_Exercise task_:
Return the records unchanged, from the line containing "Gay dating in Iowa (202, 480)" through the line containing "Выставление счетов и платежи (50, 18)", with both of those lines included. Please leave the pictures out of your answer.

___ Entries provided

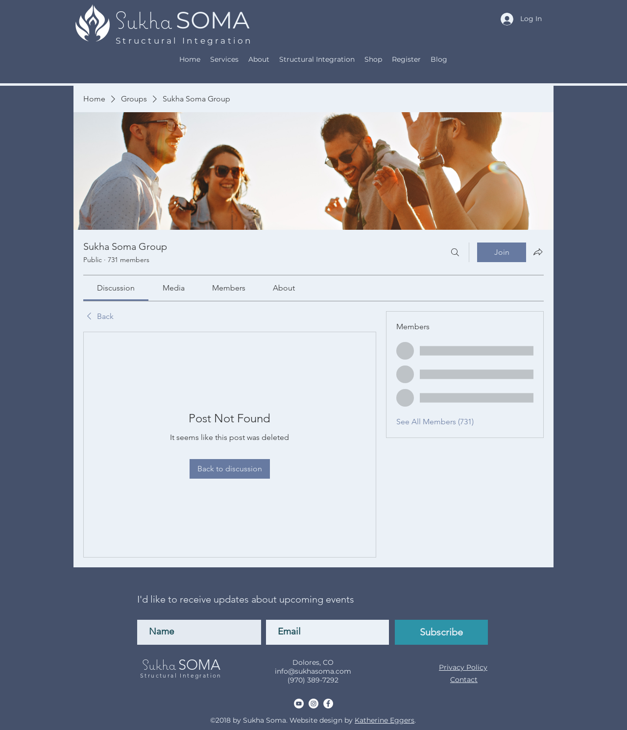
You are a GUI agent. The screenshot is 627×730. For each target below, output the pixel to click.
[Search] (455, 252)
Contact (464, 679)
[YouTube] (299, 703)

______
___ Entries provided

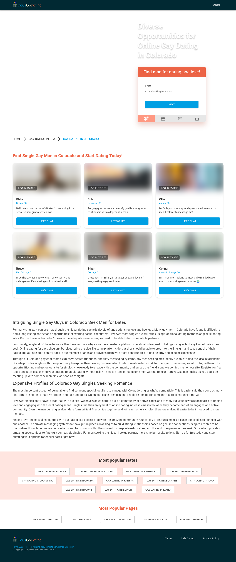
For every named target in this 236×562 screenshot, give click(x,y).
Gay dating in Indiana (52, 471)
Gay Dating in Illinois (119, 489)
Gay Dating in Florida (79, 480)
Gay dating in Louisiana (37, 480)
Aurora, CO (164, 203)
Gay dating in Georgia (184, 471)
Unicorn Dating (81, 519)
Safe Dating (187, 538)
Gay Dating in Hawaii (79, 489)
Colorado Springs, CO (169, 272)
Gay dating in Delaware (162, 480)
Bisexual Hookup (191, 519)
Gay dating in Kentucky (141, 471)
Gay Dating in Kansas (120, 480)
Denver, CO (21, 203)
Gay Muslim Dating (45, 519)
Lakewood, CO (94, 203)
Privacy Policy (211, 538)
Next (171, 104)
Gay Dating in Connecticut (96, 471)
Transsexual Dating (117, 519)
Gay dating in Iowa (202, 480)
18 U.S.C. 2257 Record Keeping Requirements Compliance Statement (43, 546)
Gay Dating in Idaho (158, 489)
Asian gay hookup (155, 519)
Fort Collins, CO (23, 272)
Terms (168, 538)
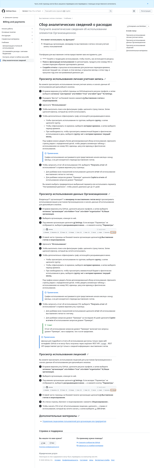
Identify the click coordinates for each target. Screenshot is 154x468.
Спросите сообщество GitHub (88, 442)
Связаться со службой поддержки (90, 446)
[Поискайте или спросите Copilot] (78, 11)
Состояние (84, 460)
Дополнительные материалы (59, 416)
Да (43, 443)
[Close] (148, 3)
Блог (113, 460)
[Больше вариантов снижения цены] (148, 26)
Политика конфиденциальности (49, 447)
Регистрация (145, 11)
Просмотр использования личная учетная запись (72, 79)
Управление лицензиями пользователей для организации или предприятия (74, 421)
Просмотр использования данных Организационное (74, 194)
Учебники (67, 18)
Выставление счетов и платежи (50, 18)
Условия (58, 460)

______
___ Entries provided

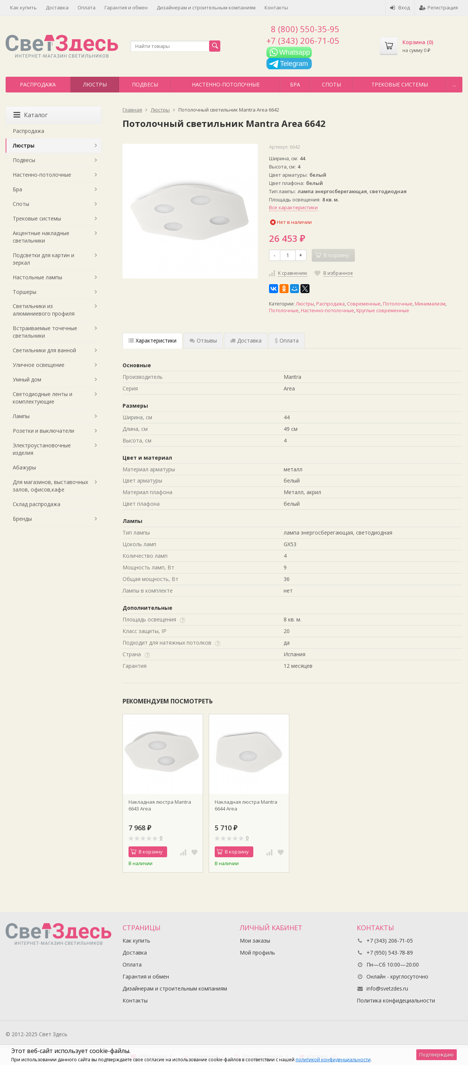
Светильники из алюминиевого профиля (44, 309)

______

_Task result_:
Gay dating in Iowa (202, 480)
18 U.S.C. 2257 Record Keeping Requirements Compliance Statement (43, 546)
Gay Dating in Idaho (158, 489)
Asian gay hookup (155, 519)
Fort Collins, CO (23, 272)
Terms (168, 538)
Identify the click coordinates for each target. Screenshot is 154x468.
Спросите сообщество GitHub (88, 442)
Связаться со службой поддержки (90, 446)
[Поискайте или спросите Copilot] (78, 11)
Состояние (84, 460)
Дополнительные материалы (59, 416)
Да (43, 443)
[Close] (148, 3)
Блог (113, 460)
[Больше вариантов снижения цены] (148, 26)
Политика конфиденциальности (49, 447)
Регистрация (145, 11)
Просмотр использования личная учетная запись (72, 79)
Управление лицензиями пользователей для организации или предприятия (74, 421)
Просмотр использования данных Организационное (74, 194)
Учебники (67, 18)
Выставление счетов и платежи (50, 18)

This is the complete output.